THE ENJOINING OF THE K‘YÄK´LU ÁMOSI, AND THE DEPARTURE OF K‘YÄK´LU AND
THE OLD-ONES.
 
And when K‘yäk´lu had done speaking, he and the ancient ones breathed
into the nostrils of those who had listened, and into the mouths of
four chosen from amongst them (small of stature like as he was) he
spat, that their tongues might speak unfailingly the words he had
uttered. And these became the K‘yäk´lu Ámosi, whose office we still
keep amongst us. Then the ancient ones lifted him upon the litter, and
loudly joking about their gifts and bidding men call them ever with the
Kâ´kâ that they might receive more _háha_, they sang of how the young
women and maidens would wait for them as for lovers, bringing them the
water of guests to drink, and amid laughter they bore K‘yäk´lu back
whence they had come, to the mountain and city of the Kâ´kâ (Kâ´‘hluai
yálane).
 
 
THE COMING OF THE BROTHERS ÁNAHOHO AND THE RUNNERS OF THE K´KÂ.
 
Now, when they had departed, there came from the west, behold! two
strangers seeming, guided by the Sálamopia, and all the fleet runners
of the Kâ´kâ then first seen of men and feared as by children now,
for they were fierce and scourged people from their pathways to make
room for those they guided. For know that these were the two brothers
Ánahoho who had returned to the desolate cities of their people.
Therein had they sought in vain for the living in the blackened houses.

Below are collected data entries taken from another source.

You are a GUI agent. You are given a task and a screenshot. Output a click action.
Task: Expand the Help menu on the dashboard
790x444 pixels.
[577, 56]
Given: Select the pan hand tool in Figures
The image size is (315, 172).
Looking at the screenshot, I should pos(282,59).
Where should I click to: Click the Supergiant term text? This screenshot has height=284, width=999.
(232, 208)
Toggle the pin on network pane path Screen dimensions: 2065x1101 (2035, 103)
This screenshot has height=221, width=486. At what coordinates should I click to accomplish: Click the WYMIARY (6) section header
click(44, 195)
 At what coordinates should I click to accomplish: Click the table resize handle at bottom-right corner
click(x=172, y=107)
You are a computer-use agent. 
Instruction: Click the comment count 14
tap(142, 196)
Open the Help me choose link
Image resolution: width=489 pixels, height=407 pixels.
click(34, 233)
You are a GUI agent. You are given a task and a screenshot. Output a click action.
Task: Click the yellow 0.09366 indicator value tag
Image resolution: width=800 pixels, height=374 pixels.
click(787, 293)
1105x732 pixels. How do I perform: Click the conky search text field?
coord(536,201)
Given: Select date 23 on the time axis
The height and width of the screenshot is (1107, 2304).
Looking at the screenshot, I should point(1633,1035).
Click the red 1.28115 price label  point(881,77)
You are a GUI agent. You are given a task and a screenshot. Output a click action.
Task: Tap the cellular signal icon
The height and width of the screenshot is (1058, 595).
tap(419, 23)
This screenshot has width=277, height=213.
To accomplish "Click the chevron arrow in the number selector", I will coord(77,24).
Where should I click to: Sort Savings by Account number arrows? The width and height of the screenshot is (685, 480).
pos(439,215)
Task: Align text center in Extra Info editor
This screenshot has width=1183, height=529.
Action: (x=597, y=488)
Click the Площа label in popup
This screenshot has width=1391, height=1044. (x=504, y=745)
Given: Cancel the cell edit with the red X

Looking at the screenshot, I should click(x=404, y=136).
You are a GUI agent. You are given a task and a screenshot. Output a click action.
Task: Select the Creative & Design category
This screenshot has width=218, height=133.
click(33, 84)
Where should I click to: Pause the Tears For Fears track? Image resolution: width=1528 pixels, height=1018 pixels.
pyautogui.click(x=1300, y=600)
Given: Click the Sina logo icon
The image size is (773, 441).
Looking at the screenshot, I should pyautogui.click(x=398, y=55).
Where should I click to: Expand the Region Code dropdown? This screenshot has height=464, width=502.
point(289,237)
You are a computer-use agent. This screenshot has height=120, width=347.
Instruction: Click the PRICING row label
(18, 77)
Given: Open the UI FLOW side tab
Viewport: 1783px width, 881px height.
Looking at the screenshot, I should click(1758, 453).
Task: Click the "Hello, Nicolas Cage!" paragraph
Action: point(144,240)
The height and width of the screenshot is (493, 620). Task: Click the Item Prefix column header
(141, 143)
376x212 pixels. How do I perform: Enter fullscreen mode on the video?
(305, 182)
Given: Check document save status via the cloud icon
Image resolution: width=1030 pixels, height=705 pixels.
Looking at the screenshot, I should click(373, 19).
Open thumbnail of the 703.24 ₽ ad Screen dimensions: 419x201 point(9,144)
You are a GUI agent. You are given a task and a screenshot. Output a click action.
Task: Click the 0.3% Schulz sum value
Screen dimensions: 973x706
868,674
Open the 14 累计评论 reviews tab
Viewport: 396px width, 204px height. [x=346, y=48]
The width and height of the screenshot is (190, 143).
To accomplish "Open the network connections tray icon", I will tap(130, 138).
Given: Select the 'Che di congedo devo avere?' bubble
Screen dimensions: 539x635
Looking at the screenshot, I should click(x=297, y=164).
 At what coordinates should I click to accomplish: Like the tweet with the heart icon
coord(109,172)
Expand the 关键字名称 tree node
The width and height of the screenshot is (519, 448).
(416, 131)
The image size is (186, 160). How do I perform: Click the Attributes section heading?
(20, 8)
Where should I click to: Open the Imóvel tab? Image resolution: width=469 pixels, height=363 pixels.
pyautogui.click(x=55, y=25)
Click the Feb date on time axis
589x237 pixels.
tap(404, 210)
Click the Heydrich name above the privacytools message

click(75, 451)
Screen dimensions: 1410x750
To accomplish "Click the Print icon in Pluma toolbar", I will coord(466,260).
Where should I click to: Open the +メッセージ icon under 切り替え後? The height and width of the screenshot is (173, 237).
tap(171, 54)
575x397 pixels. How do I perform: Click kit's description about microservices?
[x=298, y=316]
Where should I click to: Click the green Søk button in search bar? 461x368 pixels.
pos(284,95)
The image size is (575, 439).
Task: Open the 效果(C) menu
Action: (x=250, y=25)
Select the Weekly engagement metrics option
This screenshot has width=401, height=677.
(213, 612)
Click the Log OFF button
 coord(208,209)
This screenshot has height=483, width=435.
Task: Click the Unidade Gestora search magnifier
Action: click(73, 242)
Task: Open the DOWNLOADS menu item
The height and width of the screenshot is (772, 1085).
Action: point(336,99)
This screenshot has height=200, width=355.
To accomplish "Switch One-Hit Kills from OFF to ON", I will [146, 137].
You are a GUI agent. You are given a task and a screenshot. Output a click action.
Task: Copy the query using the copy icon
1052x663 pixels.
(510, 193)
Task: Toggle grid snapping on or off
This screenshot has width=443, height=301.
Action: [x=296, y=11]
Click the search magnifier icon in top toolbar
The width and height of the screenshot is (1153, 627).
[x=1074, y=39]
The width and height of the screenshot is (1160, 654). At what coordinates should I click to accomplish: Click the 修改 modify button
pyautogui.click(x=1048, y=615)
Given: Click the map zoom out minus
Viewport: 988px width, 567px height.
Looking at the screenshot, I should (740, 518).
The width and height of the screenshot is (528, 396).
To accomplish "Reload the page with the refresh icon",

They even tore down the chimneys and peered in, seeking for their
brother K‘yäk´lu, and when they found him not they smote their faces
and held their noses in grief, and all black as were their hands with
soot, lo! thus became their faces, flat and masked with the black
hand-mark of dismay, and as they held their faces they cried dismally
and long.
 
 
THE DISPATCHING OF THE SOULS OF THINGS TO THE SOULS OF THE DEAD.
 
No sooner did they come into the village of our fathers than they began
turning over the things from which the people had fled, and casting
them down where the Sálamopia stamped them into the earth or otherwise
destroyed them that their likes might go the way of the dead for the
dead and the Kâ´kâ. And when the people saw this, they brought forth
vessels and baskets and other things without stint, all of which, as
though all were chimneys, the Twain Ánahoho took up, and peering into
them lifted their faces and cried their dreary mournful cry, casting
these things straightway to the ground. Thus to this day they follow
their brother, seeking ever, finding never, sending after their brother
the souls of men's possessions that all may be well in the after time,
in the after time of each age of man.
 
 
THE RENEWAL OF THE GREAT JOURNEYING AND OF THE SEARCH FOR THE MIDDLE.
 
Long sojourned the people in the town on the sunrise slope of the
mountain of Kâ´‘hluëlawan, and what though the earth in time began to
groan warningly anew, loath were they to leave the place of the Kâ´kâ
and the lake of their dead. But the rumbling grew louder apace, and
at last the Twain Beloved called, and bade the people arise, and all
together--now that their multitudes were in part diminished--follow
them eastward, seeking once more the place of the Middle. Not without
murmuring among themselves did the people obey; but after they had
fared forward a certain distance they came to a place of fair seeming
and great promise, so much so, indeed, that it was said, "Let us tarry
in this favored spot, for perchance it may be the place of the Middle."
 
And so they builded for themselves there greater houses than ever they
had builded, and more perfect withal, for they were still great and
strong in numbers and wittier than of old, albeit yet unperfected as
men; and the place wherein they so builded was Hán‘hlipíŋk‘ya, "The
Place of Sacred Stealing," so named in after time for reasons we wot
of.
 
Long did the people abide therein, prosperously; but with waxing ever
wiser and stronger their condition changed, so that little suited to
it--with their tails and beast clothing--were our wonderful, magical,
yet rude, ugly fathers. Being beast-like, they were sore inconvenienced
both at home and abroad, in the chase or at war; for now and again they
still in their wanderings met older nations of men and man-beings, with
whom they needs must strive, so they thought, forsooth, thereby gaining
naught save great danger with increase of anger and stubbornness. Thus,
not any longer in fear only of the gods and great monsters, but in fear
now of the wars they themselves provoked, contending the world with
their own kind and with man-beings, changed yet otherwise were they. Of
the elders of all their folk-kins the gods therefore called a council.
 
 
THE WARNING-SPEECH OF THE GODS, AND THE UNTAILING OF MEN.
 
"Changed, verily and yet more changed shall ye be, oh our children!"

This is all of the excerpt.